Reputation: 135
I am reading on CPP macro expansion and wanted to understand expansion when the (optional) token-string is not provided. I found gcc v4.8.4 does this:
$ cat zz.c
#define B
(B)
|B|
$ gcc -E zz.c
# 1 "zz.c"
# 1 "<built-in>"
# 1 "<command-line>"
# 1 "zz.c"
()
| |
Can anyone explain why the expansion is zero spaces in one instance and one in the other?
Upvotes: 7
Views: 357
Reputation: 41
edit: see hvd's answer about gcc's preprocessor implementation
This may be to differentiate between the bitwise and logical OR operators.
This sample:
if (x | 4) printf("true\n"); // Bitwise OR, may or may not be true
Is different from:
if (x || 4) printf("true\n"); // Always true
Since they are different operators with different functions, it is necessary for the preprocessor to add whitespace to avoid changing the intended meaning of the statement.
Upvotes: 1
Reputation: 121387
The C preprocessor operates on "tokens" and whenever there's a possibility of changing the meaning or ambiguity, it always adds whitespace in order to preserve the meaning.
Consider your example,
(B)
there's no ambiguity or meaning altering whether there's a space between (
and )
added or not irrespective of the macro value of B
.
But it's not the case with
|B|
Depending on the macro B
, this above could either be ||
or |something|
. So preprocessor is forced to add a whitespace in order to keep C's lexical rules.
The same behaviour can be seen with any other token that could alter the meaning.
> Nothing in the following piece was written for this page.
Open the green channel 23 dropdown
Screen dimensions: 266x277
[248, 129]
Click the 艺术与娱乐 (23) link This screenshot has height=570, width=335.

For example,
#define B +
B+
would produce
+ +
as opposed to
++
for the said reason.
However, this is only the preprocessor that complies to C lexical rules. GCC does have and support an old preprocessor called traditional processor which wouldn't add any extra whitespaces. For example, if you call preprocessor in traditional mode:
gcc -E -traditional-cpp file.c
then
#define B
(B)
|B|
produce (without the whitespace)
()
||
Upvotes: 7
Reputation:
The output of gcc -E
intentionally does not match the exact rules specified by the C standard. The C standard does not describe any particular way the preprocessor result should be visible, and does not even require such a way exist.
The only time some sort of preprocessor output is required to be visible is when the #
operator is used. And if you use this, you can see that there isn't any space.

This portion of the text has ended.